-- Stated goal --
Return every line of the listing below verbatim, but leave out the pictures.
-- START OF Exercise data --
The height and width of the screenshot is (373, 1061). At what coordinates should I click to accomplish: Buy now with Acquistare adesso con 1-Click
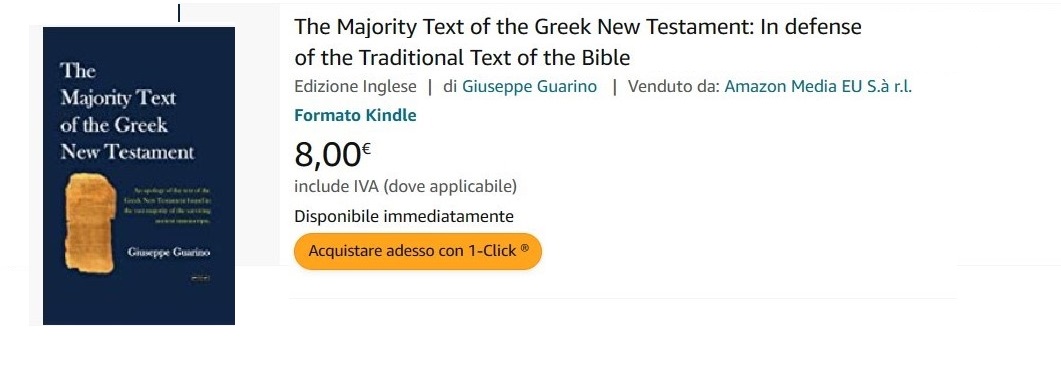tap(418, 251)
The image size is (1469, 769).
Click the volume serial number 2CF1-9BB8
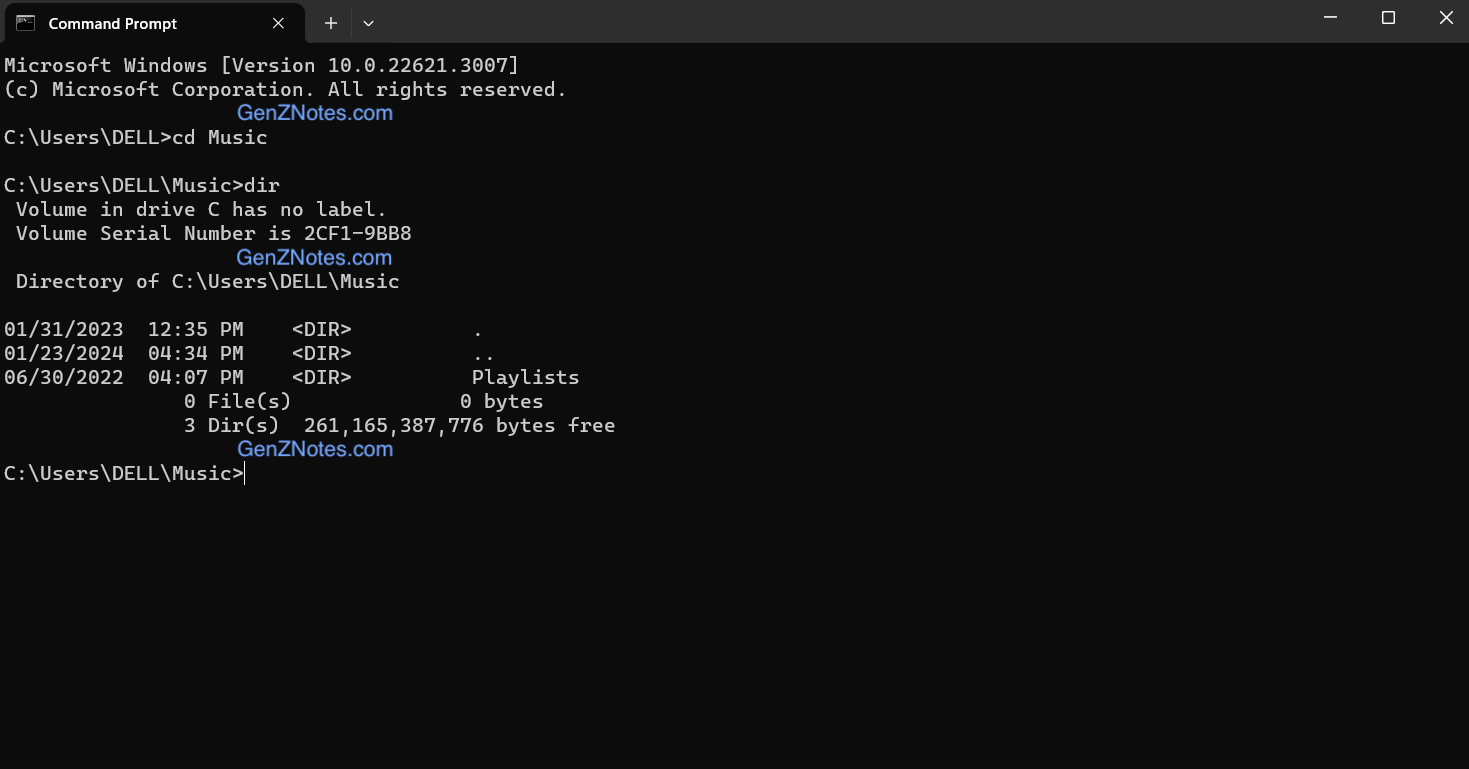click(x=357, y=233)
-- END OF Exercise data --
-- Complete response --
The height and width of the screenshot is (373, 1061). At what coordinates should I click to accomplish: Buy now with Acquistare adesso con 1-Click
tap(418, 251)
The image size is (1469, 769).
Click the volume serial number 2CF1-9BB8
click(x=357, y=233)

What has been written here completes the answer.